--- SOURCE MATERIAL Enclosed Below ---

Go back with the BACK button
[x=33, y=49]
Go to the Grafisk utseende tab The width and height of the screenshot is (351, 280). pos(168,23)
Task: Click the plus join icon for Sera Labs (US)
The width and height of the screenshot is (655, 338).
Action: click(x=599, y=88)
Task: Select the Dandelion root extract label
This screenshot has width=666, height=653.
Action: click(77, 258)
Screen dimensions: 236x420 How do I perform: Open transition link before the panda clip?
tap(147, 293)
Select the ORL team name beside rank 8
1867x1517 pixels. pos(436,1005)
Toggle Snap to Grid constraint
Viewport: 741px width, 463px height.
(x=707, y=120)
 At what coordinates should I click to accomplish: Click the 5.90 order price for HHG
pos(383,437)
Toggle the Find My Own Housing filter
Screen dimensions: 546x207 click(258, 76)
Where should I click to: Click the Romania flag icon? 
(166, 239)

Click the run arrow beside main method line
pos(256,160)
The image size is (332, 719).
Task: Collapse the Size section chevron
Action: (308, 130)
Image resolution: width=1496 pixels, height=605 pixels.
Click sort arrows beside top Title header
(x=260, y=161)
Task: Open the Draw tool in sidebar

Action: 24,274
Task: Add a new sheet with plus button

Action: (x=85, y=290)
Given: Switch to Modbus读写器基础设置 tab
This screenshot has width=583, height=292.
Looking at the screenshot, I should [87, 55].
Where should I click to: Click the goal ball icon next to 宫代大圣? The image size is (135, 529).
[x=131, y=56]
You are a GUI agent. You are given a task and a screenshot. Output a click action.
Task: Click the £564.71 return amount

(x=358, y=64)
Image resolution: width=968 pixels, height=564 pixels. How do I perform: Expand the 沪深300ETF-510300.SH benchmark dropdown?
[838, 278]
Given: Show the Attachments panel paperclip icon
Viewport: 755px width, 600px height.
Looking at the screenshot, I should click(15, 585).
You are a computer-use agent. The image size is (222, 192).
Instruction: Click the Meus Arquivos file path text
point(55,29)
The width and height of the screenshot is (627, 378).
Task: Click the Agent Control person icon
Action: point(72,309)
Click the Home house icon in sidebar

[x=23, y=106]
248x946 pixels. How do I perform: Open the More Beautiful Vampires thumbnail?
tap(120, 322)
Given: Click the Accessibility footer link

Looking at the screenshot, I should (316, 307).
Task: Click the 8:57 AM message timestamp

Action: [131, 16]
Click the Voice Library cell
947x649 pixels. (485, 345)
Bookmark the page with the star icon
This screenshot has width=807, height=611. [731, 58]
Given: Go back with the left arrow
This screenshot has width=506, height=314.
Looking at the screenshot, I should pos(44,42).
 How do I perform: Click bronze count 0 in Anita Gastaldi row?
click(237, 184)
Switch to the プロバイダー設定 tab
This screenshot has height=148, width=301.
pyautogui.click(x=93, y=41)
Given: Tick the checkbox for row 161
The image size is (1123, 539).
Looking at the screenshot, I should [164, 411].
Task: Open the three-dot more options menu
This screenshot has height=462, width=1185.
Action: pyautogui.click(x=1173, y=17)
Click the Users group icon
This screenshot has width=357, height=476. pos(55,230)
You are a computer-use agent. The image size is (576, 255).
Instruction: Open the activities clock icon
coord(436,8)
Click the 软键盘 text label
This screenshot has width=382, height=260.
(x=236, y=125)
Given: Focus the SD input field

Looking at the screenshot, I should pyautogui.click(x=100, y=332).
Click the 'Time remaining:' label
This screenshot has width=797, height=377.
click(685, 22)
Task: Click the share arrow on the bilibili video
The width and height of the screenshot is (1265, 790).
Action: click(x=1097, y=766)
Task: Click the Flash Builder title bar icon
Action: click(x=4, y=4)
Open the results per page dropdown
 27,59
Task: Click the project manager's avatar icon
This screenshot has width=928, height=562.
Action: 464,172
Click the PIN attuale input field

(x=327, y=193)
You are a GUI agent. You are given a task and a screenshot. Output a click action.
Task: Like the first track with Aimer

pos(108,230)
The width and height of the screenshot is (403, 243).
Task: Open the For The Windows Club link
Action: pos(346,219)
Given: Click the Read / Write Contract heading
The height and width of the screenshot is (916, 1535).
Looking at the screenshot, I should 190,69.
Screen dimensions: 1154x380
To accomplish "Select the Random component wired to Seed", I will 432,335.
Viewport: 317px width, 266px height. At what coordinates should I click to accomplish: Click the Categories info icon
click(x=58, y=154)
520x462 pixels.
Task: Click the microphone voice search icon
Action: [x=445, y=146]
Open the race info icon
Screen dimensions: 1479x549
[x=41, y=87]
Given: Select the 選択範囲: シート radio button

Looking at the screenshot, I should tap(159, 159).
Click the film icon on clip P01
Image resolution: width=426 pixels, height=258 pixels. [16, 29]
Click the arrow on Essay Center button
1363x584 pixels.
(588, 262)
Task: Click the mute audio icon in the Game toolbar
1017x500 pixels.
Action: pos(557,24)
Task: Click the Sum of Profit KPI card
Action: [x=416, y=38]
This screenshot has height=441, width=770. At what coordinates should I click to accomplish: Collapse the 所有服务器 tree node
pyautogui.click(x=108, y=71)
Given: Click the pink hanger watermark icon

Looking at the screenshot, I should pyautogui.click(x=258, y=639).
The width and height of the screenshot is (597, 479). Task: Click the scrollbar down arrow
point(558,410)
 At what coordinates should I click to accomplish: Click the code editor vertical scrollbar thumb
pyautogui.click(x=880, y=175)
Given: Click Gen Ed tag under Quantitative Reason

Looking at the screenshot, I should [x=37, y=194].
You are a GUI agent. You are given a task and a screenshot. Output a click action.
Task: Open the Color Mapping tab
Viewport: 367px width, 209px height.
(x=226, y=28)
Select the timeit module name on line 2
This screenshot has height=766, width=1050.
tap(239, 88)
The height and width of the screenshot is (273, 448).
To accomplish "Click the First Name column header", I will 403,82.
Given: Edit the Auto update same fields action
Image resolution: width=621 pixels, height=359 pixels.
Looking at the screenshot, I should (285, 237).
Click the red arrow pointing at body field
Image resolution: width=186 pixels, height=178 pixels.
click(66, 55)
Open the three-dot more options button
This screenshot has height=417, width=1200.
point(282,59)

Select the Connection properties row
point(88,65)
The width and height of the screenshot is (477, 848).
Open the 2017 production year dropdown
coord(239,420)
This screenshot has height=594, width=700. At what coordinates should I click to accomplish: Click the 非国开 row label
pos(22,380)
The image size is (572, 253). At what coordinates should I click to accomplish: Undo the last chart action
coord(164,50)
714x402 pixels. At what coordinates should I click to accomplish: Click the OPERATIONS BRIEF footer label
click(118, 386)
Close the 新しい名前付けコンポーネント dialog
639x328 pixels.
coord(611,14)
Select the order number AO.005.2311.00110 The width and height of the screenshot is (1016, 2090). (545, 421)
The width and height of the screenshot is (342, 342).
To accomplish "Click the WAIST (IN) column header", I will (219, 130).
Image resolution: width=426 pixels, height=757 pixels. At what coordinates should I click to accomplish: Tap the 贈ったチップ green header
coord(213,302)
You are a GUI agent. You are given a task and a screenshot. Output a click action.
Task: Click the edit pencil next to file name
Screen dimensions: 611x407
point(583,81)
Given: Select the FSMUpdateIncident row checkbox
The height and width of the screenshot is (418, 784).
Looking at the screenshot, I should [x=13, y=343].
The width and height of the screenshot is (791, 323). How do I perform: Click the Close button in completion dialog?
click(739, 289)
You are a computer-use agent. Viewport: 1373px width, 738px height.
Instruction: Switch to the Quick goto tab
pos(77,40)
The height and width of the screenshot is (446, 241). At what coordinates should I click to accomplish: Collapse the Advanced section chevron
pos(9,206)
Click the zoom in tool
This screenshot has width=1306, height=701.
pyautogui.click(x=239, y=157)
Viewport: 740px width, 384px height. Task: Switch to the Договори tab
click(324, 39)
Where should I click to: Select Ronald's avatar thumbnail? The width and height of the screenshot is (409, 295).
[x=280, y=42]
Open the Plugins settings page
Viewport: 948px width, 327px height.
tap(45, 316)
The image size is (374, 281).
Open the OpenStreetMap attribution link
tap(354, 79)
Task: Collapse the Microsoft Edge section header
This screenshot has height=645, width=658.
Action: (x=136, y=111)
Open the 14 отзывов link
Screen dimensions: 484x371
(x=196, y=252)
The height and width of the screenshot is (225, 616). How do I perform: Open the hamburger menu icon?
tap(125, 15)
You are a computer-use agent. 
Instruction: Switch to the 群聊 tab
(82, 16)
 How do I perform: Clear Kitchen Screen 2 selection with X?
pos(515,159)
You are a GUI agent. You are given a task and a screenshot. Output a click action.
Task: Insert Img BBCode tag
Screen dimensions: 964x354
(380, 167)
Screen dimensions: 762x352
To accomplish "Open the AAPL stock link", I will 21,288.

--- End of Enclosed SOURCE MATERIAL ---

ACTIVITY
Every line above that has the string "checkbox" needs to be copied.

ANSWER SECTION
Given: Tick the checkbox for row 161
Given: Select the FSMUpdateIncident row checkbox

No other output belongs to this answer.